Rosetta Stone's Boulder office may grow
The company eliminated approximately 70 positions from its Arlington, Virginia-based product team to make way for new offices in Austin, Texas, and San Francisco. With a combined capacity to house roughly 100 employees, the new offices are expected to grow quickly this year as they support the company's rapid shift toward online, subscription-based digital learning products.
Jonathan Mudd, a Rosetta spokesman in Virginia, said the office in Boulder - where its staff works on speech-recognition software - likely would grow if the company is successful in its reorganization.
"The office in Boulder is a critical operation to what we do," he said. "If the company grows, the Boulder operation will grow with it."
Bryan Pellom and Kadri Hacioglui co-direct the office that employs 25 workers at 2040 14th St.
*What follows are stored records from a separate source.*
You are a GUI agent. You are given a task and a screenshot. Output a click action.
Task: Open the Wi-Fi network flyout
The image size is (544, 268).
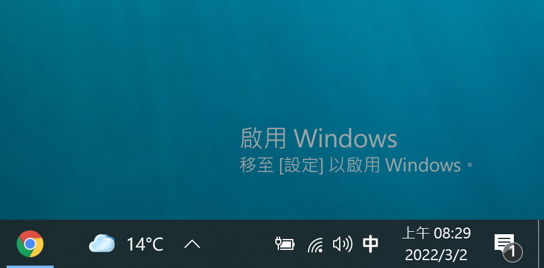(x=315, y=244)
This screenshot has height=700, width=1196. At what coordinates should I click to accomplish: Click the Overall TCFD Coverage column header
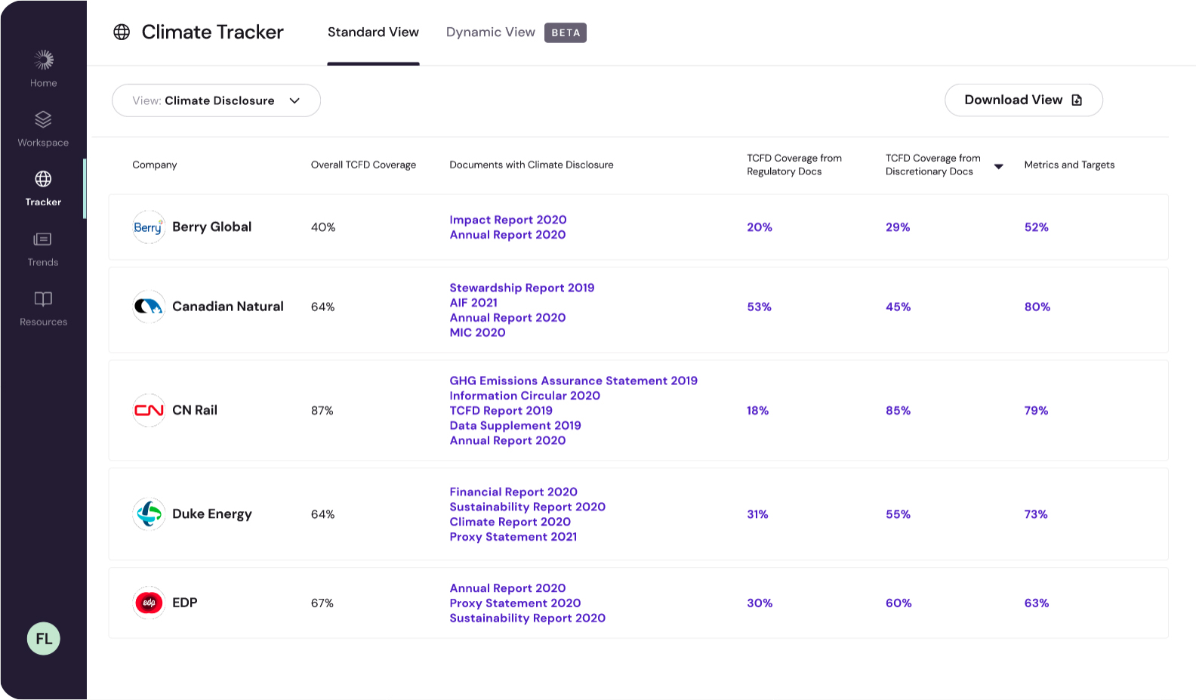363,165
While at the University of Colorado-Boulder, Pellom and Hacioglui created Sonic, speech-recognition software, that Rosetta began implementing in 2006.
"We are in the process of transforming Rosetta Stone," said Steve Swad, the company's president and chief executive. "A critical part of that is investing in our product organization. By opening offices in Austin and San Francisco - hotbeds for technology with deep talent pools - we are attracting some of the country's best developers and designers to help us strengthen our platforms and bring innovative new products to market."
Swad also announced that Rosetta Stone would launch the first of several products in its kids' learning franchise late this summer, and would likely follow with new offerings in intermediate and advanced English before the end of the year.
Rosetta Stone maintains offices in Boulder, Austin and San Francisco as well as in Arlington and Harrisonburg, Virginia, in the United States. It also has offices in London, Seoul, Korea, Tokyo, Sao Paulo, Brazil, and Dubai, United Arab Emirates. The company employs a global workforce of approximately 1,500 people.